Sependek ingatan saya, waktu di putih biru ada empat macam tingkatan Pramuka, yakni penggalang: Ramu, Rakit, Terap dan Garuda. Itupun untuk mendapatkannya harus melalui proses latihan, ujian dan memenuhi syarat kecakapan umum (SKU) yang tidak mudah. Mulai dari baris-berbaris, menghapal Morse, menghapal sandi dan beberapa janji yang berlaku dalam Pramuka. Mengisi SKU dan syarat kecakapan khusus (SKK) diperlukan untuk kenaikan tingkat atau mendapatkan tanda kecakapan umum (TKU) dan tanda kecakapan khusus (TKK).

Singkatnya, setiap siswa akan mendapatkan halau rintangan yang berbeda-beda disesuaikan dengan kebutuhan kenaikan tingkatan. Tentu tidak semua anggota Pramuka akan mengambil kesempatan yang sama untuk proses penempaan itu. Artinya, tingkatan itu hanya akan dicapai oleh mereka yang memiliki potensi dan kemampuan yang tangguh. Terlebih lagi, jika mengingat bahwa menjadi anak Pramuka itu harus tahan banting dalam segala medan: baik fisik maupun mental. Sementara saya hanya tertengger di tingkat penggalang Ramu.

Menginjak masa-masa Pramuka di putih abu-abu. Di Madrasah Aliyah (MA) saya kembali berkecimpung dalam kegiatan ekstrakurikuler sekolah, Pramuka. Memang ada beberapa kegiatan ekstrakurikuler di sekolah, akan tetapi rasa-rasanya setiap siswa wajib hukumnya untuk mengikuti kegiatan Pramuka. Terlebih, pangkalan satuan Pramuka di sekolah saya sudah terkenal mengukir sejarah mengajar ke beberapa sekolah di sekitarnya.

Data untuk menemukan target yang terlihat:
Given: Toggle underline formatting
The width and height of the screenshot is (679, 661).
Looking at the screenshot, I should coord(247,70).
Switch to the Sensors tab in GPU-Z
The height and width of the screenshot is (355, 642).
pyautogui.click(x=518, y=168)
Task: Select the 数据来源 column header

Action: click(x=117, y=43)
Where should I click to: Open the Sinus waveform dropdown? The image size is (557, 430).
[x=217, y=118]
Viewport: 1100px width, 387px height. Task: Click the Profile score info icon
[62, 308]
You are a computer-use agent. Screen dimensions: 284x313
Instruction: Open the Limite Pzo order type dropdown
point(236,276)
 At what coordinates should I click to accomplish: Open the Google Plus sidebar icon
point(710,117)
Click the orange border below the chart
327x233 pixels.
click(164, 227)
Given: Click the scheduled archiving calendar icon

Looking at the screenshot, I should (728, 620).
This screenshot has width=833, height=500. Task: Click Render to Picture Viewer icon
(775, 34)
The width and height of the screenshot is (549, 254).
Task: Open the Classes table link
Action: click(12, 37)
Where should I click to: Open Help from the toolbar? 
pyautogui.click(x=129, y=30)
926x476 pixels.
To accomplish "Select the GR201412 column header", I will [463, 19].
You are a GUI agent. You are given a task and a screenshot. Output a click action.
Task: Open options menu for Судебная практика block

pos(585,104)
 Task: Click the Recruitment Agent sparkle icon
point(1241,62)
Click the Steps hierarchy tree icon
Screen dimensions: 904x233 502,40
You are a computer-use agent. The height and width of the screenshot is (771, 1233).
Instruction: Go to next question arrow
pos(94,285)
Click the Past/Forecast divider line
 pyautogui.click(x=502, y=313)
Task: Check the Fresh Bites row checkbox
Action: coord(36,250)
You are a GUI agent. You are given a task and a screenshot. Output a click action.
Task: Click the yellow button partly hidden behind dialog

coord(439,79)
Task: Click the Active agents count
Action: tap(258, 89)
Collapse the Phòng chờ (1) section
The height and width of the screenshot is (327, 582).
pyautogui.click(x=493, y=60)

## Soal
- a) Jawablah pertanyaan berikut berdasarkan tulisan tentang Pramuka.
(i) Apa saja empat tingkatan penggalang yang disebutkan?
(ii) Di tingkat apa penulis hanya tertengger?
(iii) Di sekolah apa penulis kembali berkecimpung dalam Pramuka pada masa putih abu-abu?
- b) Kutip bagian tulisan tentang Pramuka yang dimulai dengan "Singkatnya, setiap siswa" dan berlanjut sampai "tingkat penggalang Ramu.".
- c) Tentukan apakah setiap pernyataan berikut sesuai dengan tulisan tentang Pramuka. Jawab ya atau tidak, lalu kutip kata-kata dari tulisan itu yang menjadi dasarnya.
(i) Mengisi SKU dan SKK diperlukan untuk kenaikan tingkat.
(ii) Semua anggota Pramuka akan mengambil kesempatan yang sama untuk proses penempaan.
(iii) Di sekolah penulis, Pramuka adalah satu-satunya kegiatan ekstrakurikuler.
Entri-entri tersebut merupakan bahan yang terpisah dari tulisan tentang Pramuka.

## Jawaban Tiap Soal
- a)
(i) Ramu, Rakit, Terap dan Garuda.
(ii) Di tingkat penggalang Ramu.
(iii) Di Madrasah Aliyah (MA).

- b)
Singkatnya, setiap siswa akan mendapatkan halau rintangan yang berbeda-beda disesuaikan dengan kebutuhan kenaikan tingkatan. Tentu tidak semua anggota Pramuka akan mengambil kesempatan yang sama untuk proses penempaan itu. Artinya, tingkatan itu hanya akan dicapai oleh mereka yang memiliki potensi dan kemampuan yang tangguh. Terlebih lagi, jika mengingat bahwa menjadi anak Pramuka itu harus tahan banting dalam segala medan: baik fisik maupun mental. Sementara saya hanya tertengger di tingkat penggalang Ramu.

- c)
(i) Ya: "Mengisi SKU dan syarat kecakapan khusus (SKK) diperlukan untuk kenaikan tingkat"
(ii) Tidak: "Tentu tidak semua anggota Pramuka akan mengambil kesempatan yang sama untuk proses penempaan itu."
(iii) Tidak: "Memang ada beberapa kegiatan ekstrakurikuler di sekolah"